The music and lyrics by Lin-Manuel Miranda, Tom Kitt and Amanda Green are bouncy when needed and expressive of the characters. There is no “Climb Every Mountain” here, but the enthusiastic audience on opening night found plenty to inspire them in the big ensemble numbers like “What I Was Born To Do,” “Cross the Line” and “Bring It On.”

Contributing to the spontaneity and excitement of the performances was the theater’s live musical accompaniment. The always reliable Tiffany Underwood Holmes conducted a splendidly cohesive four-piece band of keyboard, drums (Evander McLean), guitar (Christian Patterson) and bass (Brandon Bickham, Andrew Verbus).

TYA is the Drama Learning Center’s teen professional company, open only through auditions. So there is a level of commitment by these performers you don’t see as uniformly in high school productions. Much of the current show has been double-cast, so which performers you see doing some roles depends on the luck of the draw.

At the June 13th performance, Brittany George winningly headed the cast as Campbell, the cheerleading captain of the Truman High team who undergoes a personal odyssey in character-building when she is mysteriously redistricted into a rival school. (Annabelle Anderson plays Campbell on other nights).

As Eva, the former-friend-turned-rival, the wonderful Hailey Ibberson returns from her memorable lead role in last winter’s Carrie. Here she brings all that fresh-faced, victimized innocence to a character who shows she can claw and backstab with the best of them (or the worst of them?).  (Lila Cooper is Eva on other nights.)

Newcomer Kendall Grove, a junior at Mount Hebron, gives a very assured comic performance as Skylar, the Truman team’s self-loving fashion-arbiter. She gets most of the evening’s best laugh lines and delivers them with characteristic sassiness. (Shannon Taylor plays Skylar on some nights.)

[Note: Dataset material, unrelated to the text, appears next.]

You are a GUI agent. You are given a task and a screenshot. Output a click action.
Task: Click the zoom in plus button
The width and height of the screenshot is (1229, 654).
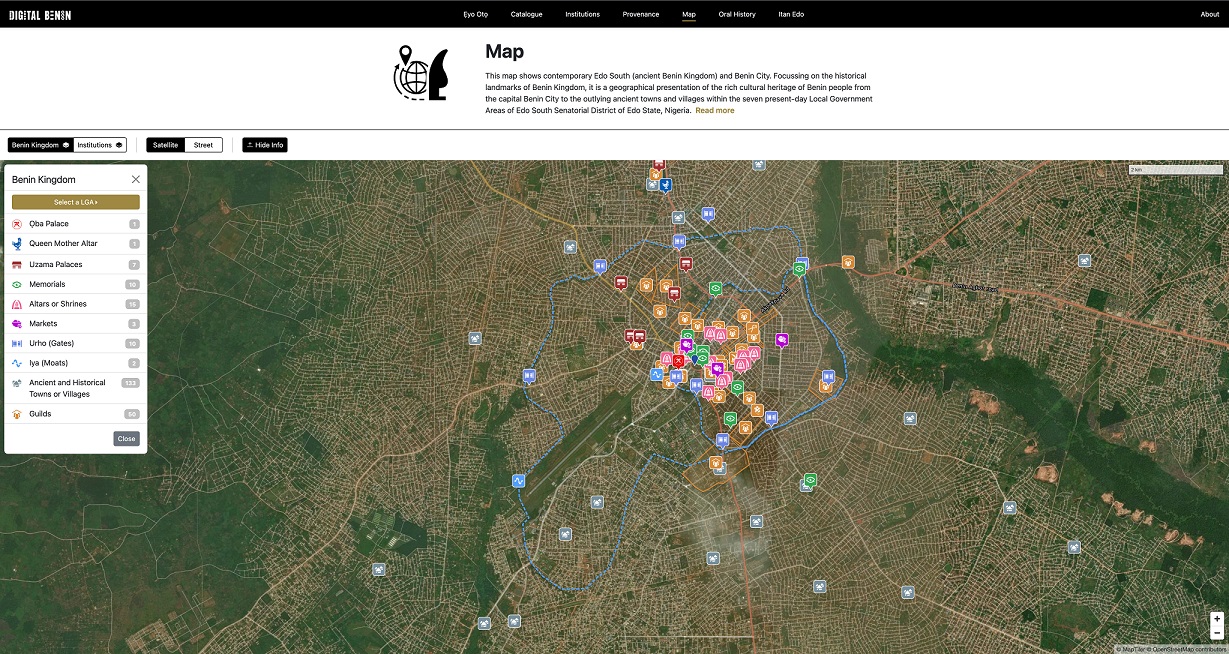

Company veteran Tori Stroud again shows her own comedy acting chops as Bridget, the Truman High mascot and perpetual BGF who is the only other one to be redistricted along with Campbell. (Another company veteran, Lauren Alberg, plays Bridget on other nights.)

TYA has a new rising star in Azaria Oglesby, who plays Danielle in all performances. Already exuding stage confidence, smooth dance moves and a killer vocal delivery, she makes it easy to see why Danielle would be the coolest girl at Jackson High. She is the one that Campbell and Bridget must win over if they hope to build up a cheerleading squad worthy of taking on Truman.

Cast members of ‘Bring It On.’ Photo by Bruce F. Press Photography.
Cast members of ‘Bring It On.’ Photo by Bruce F. Press Photography.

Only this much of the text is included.